The better term is “whitewashed.” Jesus said: “Woe to you, scribes and Pharisees, hypocrites! For you are like whitewashed tombs, which on the outside look beautiful, but inside they are full of the bones of the dead and of all kinds of filth. So you also on the outside look righteous to others, but inside you are full of hypocrisy and lawlessness” (Matthew 23:27-28). Racist impulses must be brought into the light, lest they continue to hide in the impunity of shadows and decompose my soul. Because I am thick in the weeds, I must be sifted by a sweeping generalization.
Awareness is not even the first step. It is just new eyes with which to see, or maybe a view unobstructed by a log. Where am I whitewashing? When I hear the sweeping generalization of “Black Lives Matter,” my impulse to say “All Lives Matter” and “Blue Lives Matter” is revealed my true comfort. That’s because reasoning into the weeds perpetuates my white-world comfort. Other impulses are carried in that breeze, such as the fear over looted businesses and an appeal to uniformed law and order for help. But the very way that particular law has been ordered is racist, for it targets and oppresses people of color. Victimizing oppressors is a whitewashed tactic, summoned to secure my white-world comfort. So awareness is no more than a prerequisite to consciousness. A white-world awareness may mean we begin to realize that white-world comfort rests on the backs of a world of color. Any king of any hill does well to realize whence sustenance comes, as the wisdom teacher says: “If you see oppression of the poor and perversion of justice and righteousness in the province, don’t be astonished at the situation, because one official protects another official, and higher officials protect them. The profit from the land is taken by all; the king is served by the field” (Ecclesiastes 5:8-9).
It appears of late that the long-sent laborers of color have indeed become fishers of people, catching in their nets a whole field white with harvest. A new Reformation creating new Protestants has germinated and sprouted in city after city, spreading the world over.
I, too, feel caught in this apocalyptic God-net, wondering how to move forward. So I reflect by translating some of Psalm 31:
In thee, Yahweh, I run for cover
never shame in your righteousness
No longer will I only respect those who stand for those who have fallen for America, but I will also respect those who kneel for those who have fallen because of her.
Get me out of this
bend your ear to me quickly
pluck me out
be for me an immovable rock
make for me a home in your capturing net
the confines within which I can move freely
for you are a rock perfect for shelter
and a capturing net to me
for your name, keep your guidance flowing
pull me out of the net set to trap me
My call is to the gospel of Jesus Christ, who taught us to pray with faith through trials.
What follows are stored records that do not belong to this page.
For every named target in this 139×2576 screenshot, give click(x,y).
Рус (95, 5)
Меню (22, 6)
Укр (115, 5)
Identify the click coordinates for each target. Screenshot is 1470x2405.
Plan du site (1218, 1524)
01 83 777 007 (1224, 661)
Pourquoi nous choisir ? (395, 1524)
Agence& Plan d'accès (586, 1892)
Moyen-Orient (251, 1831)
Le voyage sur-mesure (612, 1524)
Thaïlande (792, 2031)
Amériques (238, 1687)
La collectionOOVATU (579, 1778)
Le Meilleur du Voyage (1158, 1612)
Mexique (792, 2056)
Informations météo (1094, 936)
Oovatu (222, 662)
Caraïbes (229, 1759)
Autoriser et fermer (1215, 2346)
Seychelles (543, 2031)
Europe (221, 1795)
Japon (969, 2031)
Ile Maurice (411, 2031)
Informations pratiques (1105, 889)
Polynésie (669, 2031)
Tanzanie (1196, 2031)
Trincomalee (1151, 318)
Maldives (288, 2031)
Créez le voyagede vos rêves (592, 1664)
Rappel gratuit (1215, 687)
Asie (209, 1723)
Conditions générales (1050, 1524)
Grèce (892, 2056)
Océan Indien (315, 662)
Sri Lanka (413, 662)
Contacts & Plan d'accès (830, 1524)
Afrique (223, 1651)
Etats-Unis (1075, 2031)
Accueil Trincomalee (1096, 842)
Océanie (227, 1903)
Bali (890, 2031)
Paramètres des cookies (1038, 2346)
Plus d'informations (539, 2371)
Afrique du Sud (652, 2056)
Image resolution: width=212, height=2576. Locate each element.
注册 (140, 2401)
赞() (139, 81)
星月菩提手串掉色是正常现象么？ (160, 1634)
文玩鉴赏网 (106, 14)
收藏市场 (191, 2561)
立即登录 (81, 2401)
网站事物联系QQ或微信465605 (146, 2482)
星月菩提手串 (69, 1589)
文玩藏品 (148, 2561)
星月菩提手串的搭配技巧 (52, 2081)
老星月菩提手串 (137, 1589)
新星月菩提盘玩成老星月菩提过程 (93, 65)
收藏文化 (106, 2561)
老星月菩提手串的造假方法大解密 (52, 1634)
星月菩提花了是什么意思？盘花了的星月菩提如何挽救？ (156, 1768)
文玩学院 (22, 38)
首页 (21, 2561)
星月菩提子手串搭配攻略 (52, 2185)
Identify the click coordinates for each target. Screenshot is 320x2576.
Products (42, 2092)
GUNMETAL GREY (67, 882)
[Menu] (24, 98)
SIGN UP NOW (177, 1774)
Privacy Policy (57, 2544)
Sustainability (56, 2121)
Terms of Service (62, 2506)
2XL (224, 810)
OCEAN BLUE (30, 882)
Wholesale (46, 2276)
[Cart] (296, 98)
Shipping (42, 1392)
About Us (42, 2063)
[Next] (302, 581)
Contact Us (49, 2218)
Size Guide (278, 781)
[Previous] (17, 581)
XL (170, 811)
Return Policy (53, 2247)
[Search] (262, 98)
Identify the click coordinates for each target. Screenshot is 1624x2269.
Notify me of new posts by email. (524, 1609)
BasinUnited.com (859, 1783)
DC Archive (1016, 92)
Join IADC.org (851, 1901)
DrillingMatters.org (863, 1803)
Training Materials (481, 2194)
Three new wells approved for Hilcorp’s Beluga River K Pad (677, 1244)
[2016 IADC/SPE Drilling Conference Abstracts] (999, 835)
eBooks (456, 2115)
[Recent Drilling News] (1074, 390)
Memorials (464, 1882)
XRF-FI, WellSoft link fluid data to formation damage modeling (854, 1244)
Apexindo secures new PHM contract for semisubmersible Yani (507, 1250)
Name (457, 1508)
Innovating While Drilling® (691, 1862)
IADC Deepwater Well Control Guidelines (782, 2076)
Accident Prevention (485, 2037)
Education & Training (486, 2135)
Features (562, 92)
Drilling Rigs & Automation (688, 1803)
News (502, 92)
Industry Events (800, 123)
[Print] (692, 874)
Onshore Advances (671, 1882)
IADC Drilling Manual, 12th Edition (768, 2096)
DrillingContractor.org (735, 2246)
My whitewashed spirit has been tried – weighed and measured – and is found wanting. For it is trapped in a net set by whitewashed comforts.
for you are my immovableness
I give you charge of my spirit
in your hands
you cut me loose, Yahweh,
sound God that you are
But I taste a hint of repentance in a new mind, one not conforming to the comforts of my white world. Lord, I believe. Help my unbelief.
MIKE SEARS is pastor of New Kirk Presbyterian Church in Blythewood, South Carolina, and part-time chaplain at Laurel Crest Retirement Community in West Columbia, South Carolina.